Aim.
Write out every line of the records as a numbered list, beginning at the line that contains "星期四 in the header" and continuing through the end of the records. Skip blank lines and leave the pictures out.

Record excerpts.
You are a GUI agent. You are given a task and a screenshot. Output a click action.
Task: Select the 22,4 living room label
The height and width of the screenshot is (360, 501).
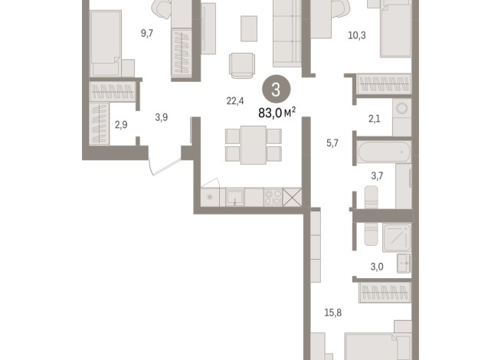click(x=234, y=99)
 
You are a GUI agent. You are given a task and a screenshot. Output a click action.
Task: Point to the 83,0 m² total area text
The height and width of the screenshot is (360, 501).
click(x=277, y=112)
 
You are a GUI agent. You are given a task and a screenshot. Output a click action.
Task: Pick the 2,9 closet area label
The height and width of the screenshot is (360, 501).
click(x=122, y=124)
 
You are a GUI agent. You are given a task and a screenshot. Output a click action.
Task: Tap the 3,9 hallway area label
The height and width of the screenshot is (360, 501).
click(x=162, y=117)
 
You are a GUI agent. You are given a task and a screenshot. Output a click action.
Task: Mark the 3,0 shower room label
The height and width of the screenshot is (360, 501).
click(x=377, y=267)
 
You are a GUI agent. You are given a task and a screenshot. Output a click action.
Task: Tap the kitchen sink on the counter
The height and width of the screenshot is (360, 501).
click(x=235, y=198)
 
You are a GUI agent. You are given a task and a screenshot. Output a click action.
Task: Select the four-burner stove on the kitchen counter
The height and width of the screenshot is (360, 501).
click(x=272, y=197)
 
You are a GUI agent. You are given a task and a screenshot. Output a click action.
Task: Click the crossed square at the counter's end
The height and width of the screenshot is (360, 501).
click(x=293, y=197)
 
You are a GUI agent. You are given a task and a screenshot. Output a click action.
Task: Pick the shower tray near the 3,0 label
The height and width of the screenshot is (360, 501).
click(x=397, y=237)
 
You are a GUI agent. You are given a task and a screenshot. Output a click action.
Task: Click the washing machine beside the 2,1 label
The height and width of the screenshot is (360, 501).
click(x=401, y=116)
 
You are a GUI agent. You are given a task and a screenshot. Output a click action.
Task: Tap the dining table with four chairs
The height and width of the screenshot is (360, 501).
click(x=254, y=145)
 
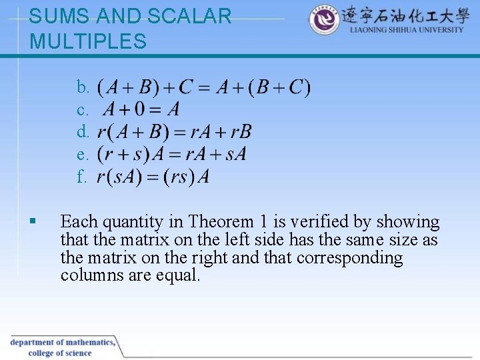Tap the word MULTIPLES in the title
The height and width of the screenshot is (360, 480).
[88, 41]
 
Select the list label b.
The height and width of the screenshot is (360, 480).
[83, 87]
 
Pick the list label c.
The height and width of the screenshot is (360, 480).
[83, 110]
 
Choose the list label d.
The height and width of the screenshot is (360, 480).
[83, 133]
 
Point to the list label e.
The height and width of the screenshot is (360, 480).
[83, 155]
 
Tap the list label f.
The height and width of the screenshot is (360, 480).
[82, 177]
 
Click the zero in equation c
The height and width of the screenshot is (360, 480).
[143, 109]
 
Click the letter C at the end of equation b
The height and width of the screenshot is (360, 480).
[295, 87]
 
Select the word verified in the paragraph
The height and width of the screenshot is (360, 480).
[333, 222]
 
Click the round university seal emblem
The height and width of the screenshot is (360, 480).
[324, 21]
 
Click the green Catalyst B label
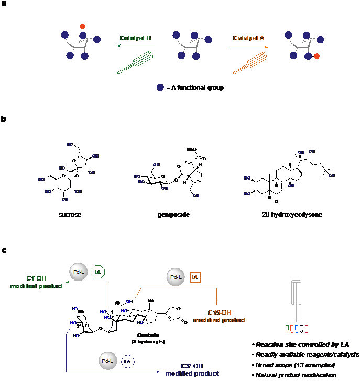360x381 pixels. (135, 38)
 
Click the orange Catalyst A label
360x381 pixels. (248, 38)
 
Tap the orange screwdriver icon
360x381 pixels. (249, 62)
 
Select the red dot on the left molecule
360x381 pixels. (82, 26)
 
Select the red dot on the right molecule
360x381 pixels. (317, 56)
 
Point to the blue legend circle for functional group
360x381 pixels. (160, 87)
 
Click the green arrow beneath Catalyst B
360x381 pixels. (135, 46)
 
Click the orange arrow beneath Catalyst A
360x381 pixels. (248, 47)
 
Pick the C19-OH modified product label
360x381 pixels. (220, 316)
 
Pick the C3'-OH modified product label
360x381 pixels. (192, 369)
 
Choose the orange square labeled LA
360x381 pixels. (195, 277)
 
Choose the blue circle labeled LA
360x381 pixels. (128, 361)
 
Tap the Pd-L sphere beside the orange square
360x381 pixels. (175, 277)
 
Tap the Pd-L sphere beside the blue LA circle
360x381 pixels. (107, 361)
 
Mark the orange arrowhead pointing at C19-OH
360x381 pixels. (217, 301)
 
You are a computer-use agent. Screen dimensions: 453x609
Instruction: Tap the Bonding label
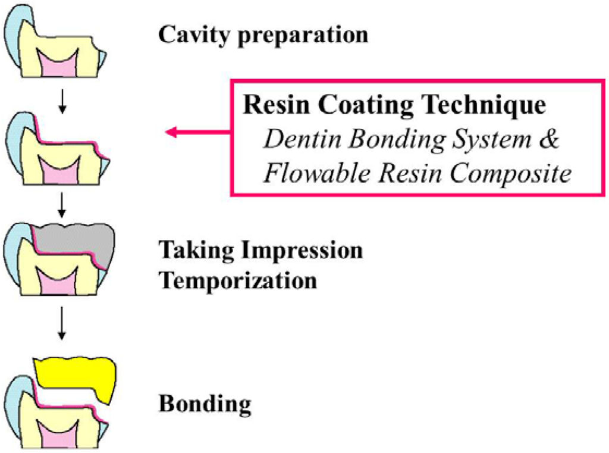[204, 404]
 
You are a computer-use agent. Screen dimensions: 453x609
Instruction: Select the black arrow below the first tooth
[62, 101]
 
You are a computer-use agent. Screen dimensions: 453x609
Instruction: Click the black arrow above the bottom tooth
[62, 326]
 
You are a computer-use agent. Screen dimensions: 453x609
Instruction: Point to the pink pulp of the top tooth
[58, 61]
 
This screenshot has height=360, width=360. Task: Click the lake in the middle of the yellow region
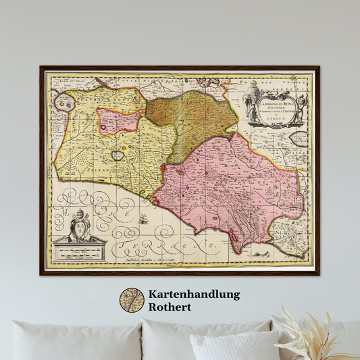[118, 155]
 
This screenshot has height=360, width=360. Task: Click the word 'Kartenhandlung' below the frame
[192, 294]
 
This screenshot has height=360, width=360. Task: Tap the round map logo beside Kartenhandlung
[132, 301]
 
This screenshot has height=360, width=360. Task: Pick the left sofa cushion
[74, 341]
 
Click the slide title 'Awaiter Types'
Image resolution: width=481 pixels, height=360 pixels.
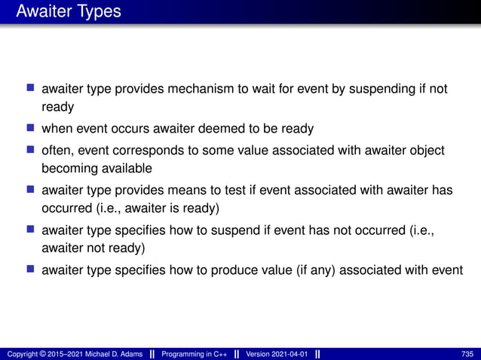(x=67, y=12)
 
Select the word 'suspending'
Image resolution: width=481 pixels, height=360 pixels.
(x=378, y=90)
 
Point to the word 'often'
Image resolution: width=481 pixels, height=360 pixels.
(x=57, y=151)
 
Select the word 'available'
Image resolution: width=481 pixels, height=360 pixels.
(x=125, y=168)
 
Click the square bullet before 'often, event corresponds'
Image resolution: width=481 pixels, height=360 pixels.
(x=31, y=150)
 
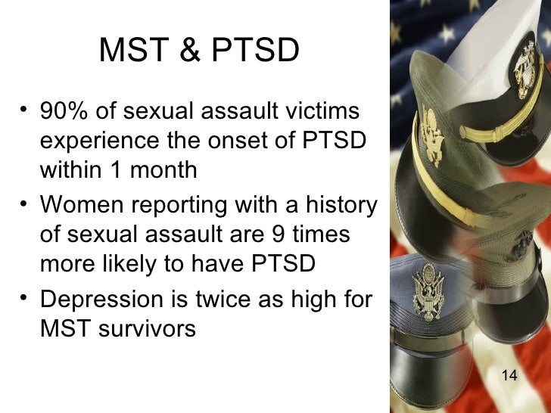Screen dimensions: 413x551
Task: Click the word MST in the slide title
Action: pyautogui.click(x=128, y=51)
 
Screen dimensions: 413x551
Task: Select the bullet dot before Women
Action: pyautogui.click(x=26, y=204)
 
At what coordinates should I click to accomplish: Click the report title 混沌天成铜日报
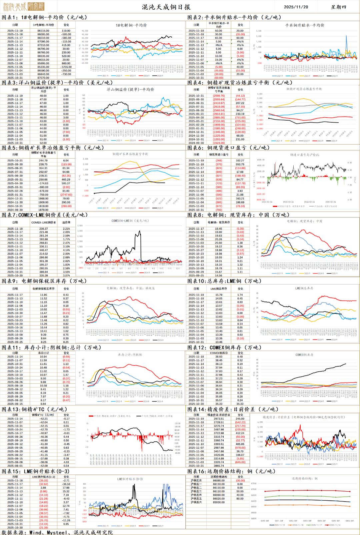point(166,7)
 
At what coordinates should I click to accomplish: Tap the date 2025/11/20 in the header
point(296,7)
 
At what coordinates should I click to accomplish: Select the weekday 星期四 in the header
point(338,7)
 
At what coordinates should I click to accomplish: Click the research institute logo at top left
point(23,6)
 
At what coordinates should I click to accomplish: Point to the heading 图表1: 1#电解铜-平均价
point(44,17)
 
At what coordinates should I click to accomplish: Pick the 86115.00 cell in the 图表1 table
point(43,31)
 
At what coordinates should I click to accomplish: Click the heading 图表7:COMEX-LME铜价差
point(45,215)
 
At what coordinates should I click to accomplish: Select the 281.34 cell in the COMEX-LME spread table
point(43,236)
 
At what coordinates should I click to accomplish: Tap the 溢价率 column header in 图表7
point(66,222)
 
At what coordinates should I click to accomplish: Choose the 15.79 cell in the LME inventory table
point(219,295)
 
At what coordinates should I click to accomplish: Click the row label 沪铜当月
point(196,480)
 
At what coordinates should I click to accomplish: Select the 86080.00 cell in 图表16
point(219,480)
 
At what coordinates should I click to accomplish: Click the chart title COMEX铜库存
point(304,355)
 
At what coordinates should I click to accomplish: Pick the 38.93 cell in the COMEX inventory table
point(219,357)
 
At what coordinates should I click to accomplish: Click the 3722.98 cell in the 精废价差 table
point(219,433)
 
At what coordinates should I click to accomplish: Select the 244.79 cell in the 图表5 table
point(43,161)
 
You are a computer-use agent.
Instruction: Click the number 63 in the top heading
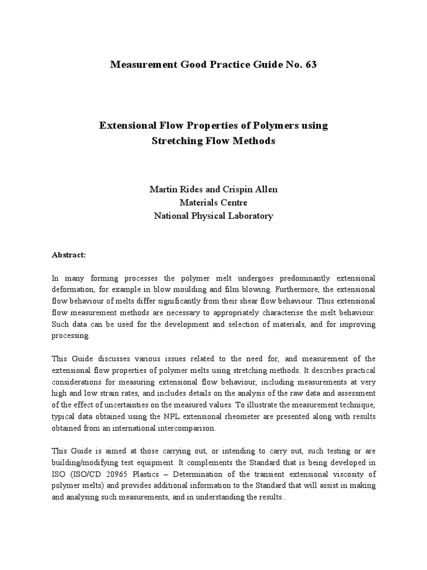click(310, 65)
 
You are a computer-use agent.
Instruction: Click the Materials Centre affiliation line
click(214, 203)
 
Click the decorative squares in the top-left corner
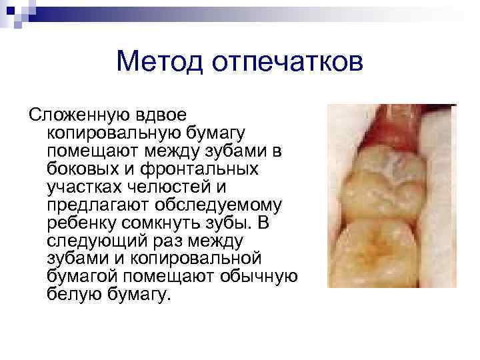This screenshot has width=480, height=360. [15, 12]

The completed task.
1. At what coordinates should I click to accomplish: Select the weekday 星期四 in the header
2. point(338,7)
3. At what coordinates should I click to accomplish: Click the research institute logo at top left
4. point(23,6)
5. At what coordinates should I click to accomplish: Point to the heading 图表1: 1#电解铜-平均价
6. point(44,17)
7. At what coordinates should I click to accomplish: Pick the 86115.00 cell in the 图表1 table
8. point(43,31)
9. At what coordinates should I click to accomplish: Click the heading 图表7:COMEX-LME铜价差
10. point(45,215)
11. At what coordinates should I click to accomplish: Select the 281.34 cell in the COMEX-LME spread table
12. point(43,236)
13. At what coordinates should I click to accomplish: Tap the 溢价率 column header in 图表7
14. point(66,222)
15. At what coordinates should I click to accomplish: Choose the 15.79 cell in the LME inventory table
16. point(219,295)
17. At what coordinates should I click to accomplish: Click the row label 沪铜当月
18. point(196,480)
19. At what coordinates should I click to accomplish: Select the 86080.00 cell in 图表16
20. point(219,480)
21. At what coordinates should I click to accomplish: Click the chart title COMEX铜库存
22. point(304,355)
23. At what coordinates should I click to accomplish: Pick the 38.93 cell in the COMEX inventory table
24. point(219,357)
25. At what coordinates should I click to accomplish: Click the 3722.98 cell in the 精废价差 table
26. point(219,433)
27. At what coordinates should I click to accomplish: Select the 244.79 cell in the 图表5 table
28. point(43,161)
29. You are a computer-use agent.
30. Instruction: Click the number 63 in the top heading
31. click(310, 65)
32. You are a computer-use agent.
33. Instruction: Click the Materials Centre affiliation line
34. click(214, 203)
35. Click the decorative squares in the top-left corner
36. This screenshot has width=480, height=360. [15, 12]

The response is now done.